E qui si incontra la seconda tentazione, che proviene dall’esterno della comunità cristiana, nascendo da tendenze di pensiero e ambiti di potere che vorrebbero esiliare la fede dalla scena pubblica, per ridurla a fenomeno marginale da consumare nel segreto delle coscienze, a cui vietare ogni rilevanza sociale e storica, concedendole al più spazi residuali di azione sociale e di supplenza delle istituzioni. Questa visione privatistica dell’esperienza di fede raccoglie il favore dei poteri di questo mondo, perché tende a depotenziare la forza che la fede possiede di rigenerare la realtà segnata dal male e bisognosa della misericordia che la redime.

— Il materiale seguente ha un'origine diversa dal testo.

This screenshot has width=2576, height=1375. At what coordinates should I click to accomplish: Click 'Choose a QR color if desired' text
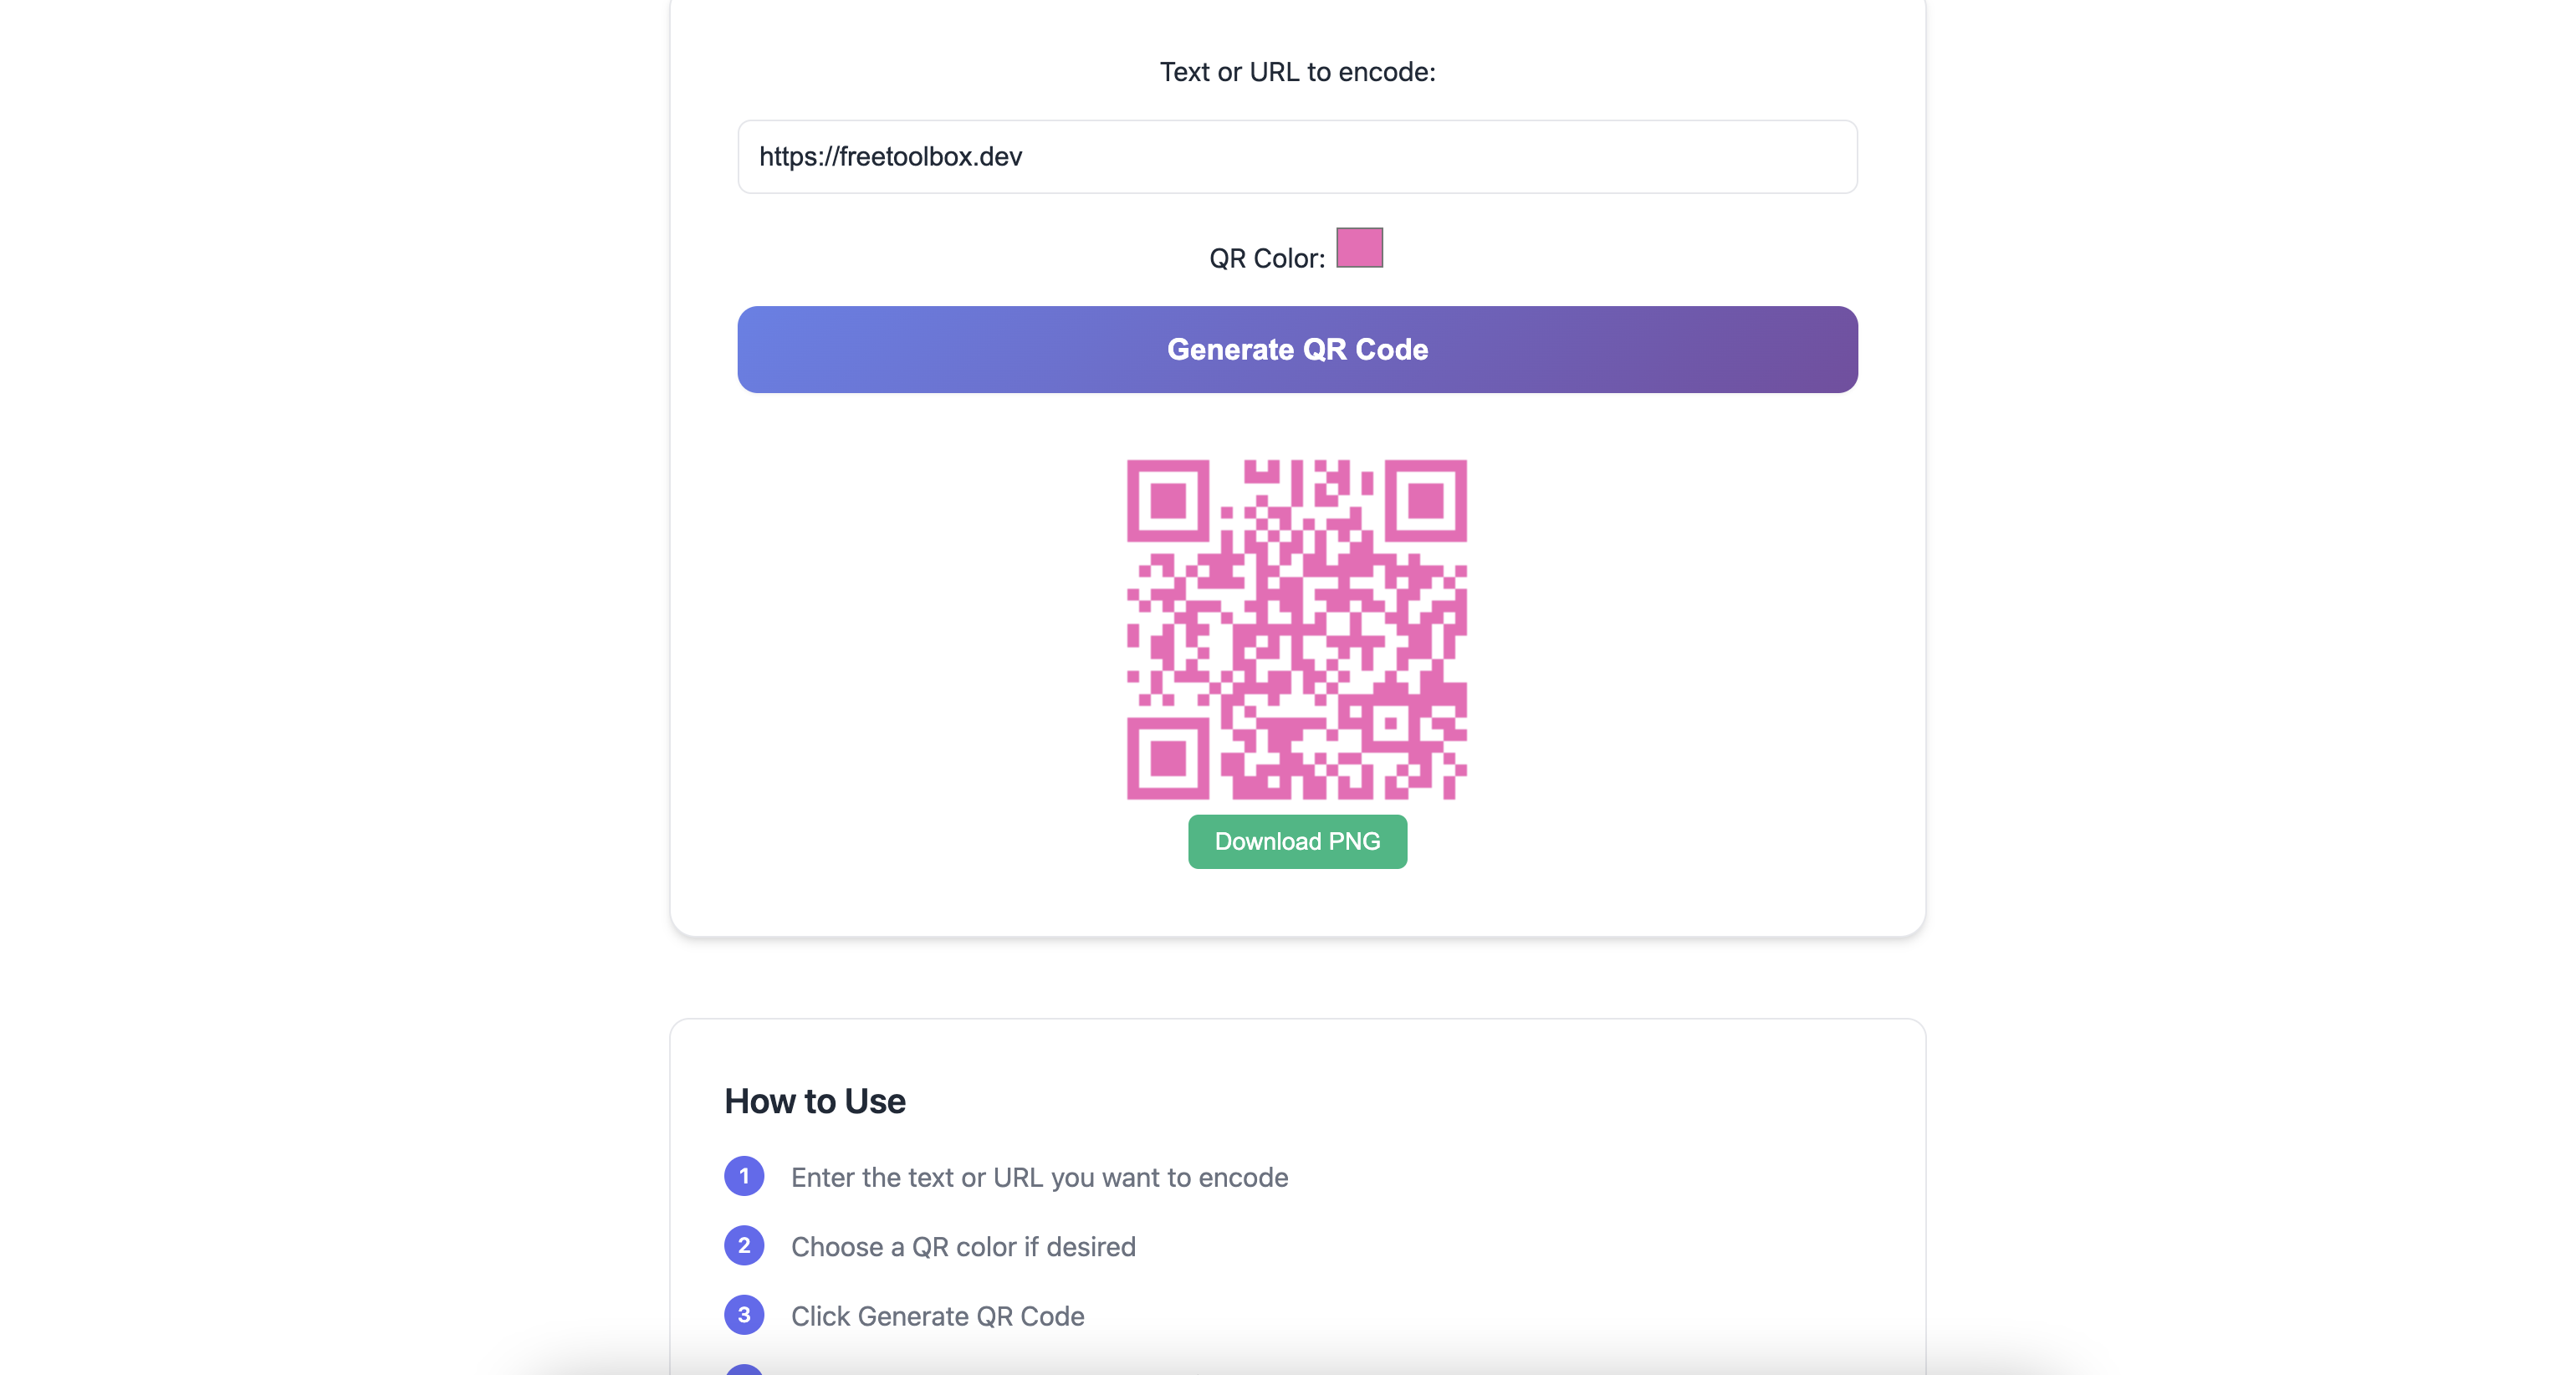coord(963,1246)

Presenza dei credenti nel mondo sono «i segni che accompagneranno quelli che credono» in virtù dell’annuncio del vangelo, secondo le parole di Gesù agli Undici nel Vangelo di Marco (Mc 16,17). Così prende forma la testimonianza di Gesù davanti a tutti gli uomini: «Di me sarete testimoni a Gerusalemme, in tutta la Giudea e la Samaria e fino ai confini della terra» (At 1,8). Dovremo essere testimoni di Gesù con il coraggio di proclamare la verità del vangelo su Dio e sull’uomo, con la perseveranza di porre nel mondo gesti di vita e di speranza per tutti mediante la carità. La fede cristiana non può rinunciare alla sua pertinenza al mondo e, al tempo stesso, intende essere protagonista della storia. Questo in forza della luce che il mistero della Pasqua di Cristo getta sull’umanità e sulle sue vicende.
Queste prospettive si riflettono sull’impegno dei cristiani anche nel mondo vasto e complesso delle comunicazioni sociali. Ci aiuta in ciò la parola del Papa, che quest’anno invita a vivere la 58.ma Giornata Mondiale delle Comunicazioni Sociali chiedendo di riflettere su “Intelligenza artificiale e sapienza del cuore: per una comunicazione pienamente umana”. Il Papa lo fa, nel suo Messaggio. rinviando a una riflessione del grande teologo Romano Guardini che ci conduce al centro del problema. Scriveva Guardini invitando a non irrigidirsi verso la novità: «Il nostro posto è nel divenire. Noi dobbiamo inserirvici, ciascuno al proprio posto […], aderendovi onestamente ma rimanendo tuttavia sensibili, con un cuore incorruttibile, a tutto ciò che di distruttivo e di non umano è in esso» (R. Guardini, Lettere dal lago di Como, Brescia 2022 5, 95). Salvaguardare l’umano, commenta il Papa, è possibile «solo dotandoci di uno sguardo spirituale, solo recuperando una sapienza del cuore», avvertendo che quando si parla di cuore, nella prospettiva biblica, non si intendono i sentimenti, perché il cuore è la «sede della libertà e delle decisioni più importanti della vita, è simbolo di integrità, di unità».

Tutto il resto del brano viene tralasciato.